#### [Instrucciones de trabajo]
• A. En el relato sobre Jaime, ¿con cuántos hermanos vivió él en el pueblo?
• B. Sigue escribiendo el relato sobre Jaime a partir de su última oración.

#### [Extracto proporcionado]
Jaime se mantiene en forma, pero espreso lo mismo que mi madre “por fuera porque por dentro no sabemos” y ahí sentadito en el sofá se veía tan entero y tan alineado, pero a la hora de pararse para tomar la medicina que Elena le dijo le acababan de preparar sus pasos delataron la edad, delataron los 45 años en Madrid, los cuatro hijos, los muchos años de trabajo y la vida en el pueblo con sus once hermanos, pero regresó a sentarse en su oratorio ante mi par de orejas fieles que le expresaron la voluntad de seguir escuchando.

Y lo escuché hasta que dio la hora de irse tras haber tomado el chocolate espeso a cucharadas, lo escuché porque yo ya no tengo viejos a quien escuchar, porque me quedé sin las historias de mi madre y de mi abuela, porque mi abuelo ya no está aquí desde hace tanto para contar, pero están sus voces, que las sigo escuchando y siempre por respeto a ellos escucho a todos los otros viejos que se me ponen al camino, así sean los abuelos o los padres de alguien otro, así sea un desconocido en el tren o en una sala de espera en algún aeropuerto, yo escucho porque traigo puestas este par de orejas y observo porque me gusta abrir este par de ojos y enfocarme en los detalles, como en las manchas de su piel, o en los pelos de sus largas cejas.

#### [Conjunto de datos]
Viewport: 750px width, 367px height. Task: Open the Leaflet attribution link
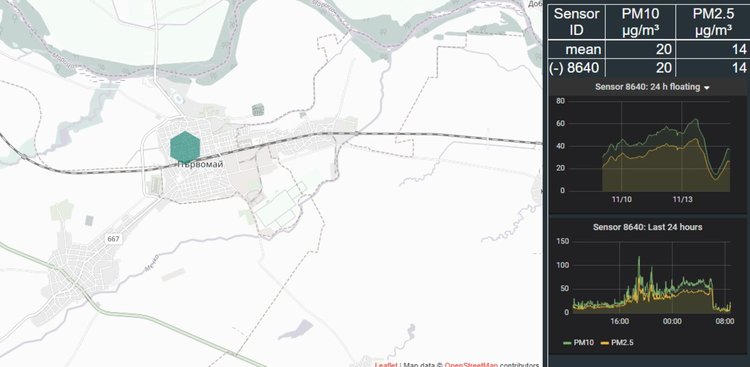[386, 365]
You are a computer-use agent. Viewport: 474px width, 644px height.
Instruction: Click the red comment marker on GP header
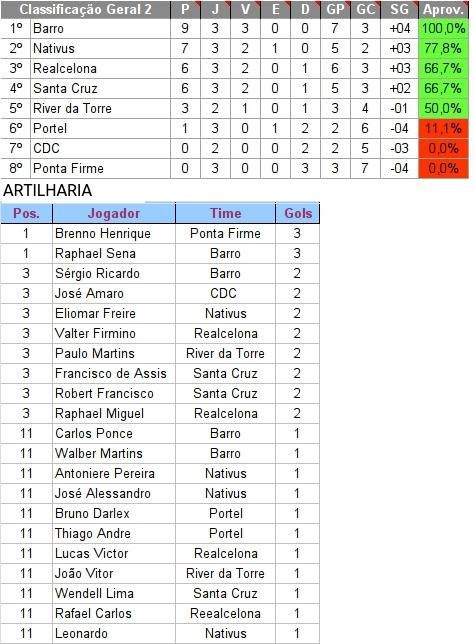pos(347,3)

#### [Respuestas por tarea]
• A. Con once hermanos.

• B.
Escucho porque así se me impregnan las historias y pasado el tiempo son las historias las que me acompañan y me susurran narraciones al oído, son las voces de mis viejos, de mis muertos que me cuentan cuentos y así como ahora al oído, justo a la hora de irse a dormir.

Un café de mantel de flores

De ánimo ambulatorio nació con la camisa oliendo a sudor y un R45 haciendo ruido en la pequeñísima salita de un piso aún más pequeño que aspiraba a encarnar la independencia de una mujer en sus medios veintitantos que empezaba a vivir sola. El entorno no era sofisticado en lo absoluto, no era el piso de sótano de Brooklyn, la pensión de estudiante de Madrid ni la habitación rentada en las calles del centro de Coyoacán. El piso con el aparato de aire más ruidoso del mundo estaba en una de esas ciudades donde el aire se corta con cuchillo en la época de calor, donde respirar es un esfuerzo de a bocanadas que toman su tiempo para encontrar un poco aire fresco que entre a los pulmones.

De ánimo ambulatorio nació de noche, como la mayoría de las creaciones de las almas libres, nació de noche donde las sombras, los ruidos y los nombres cambian de forma.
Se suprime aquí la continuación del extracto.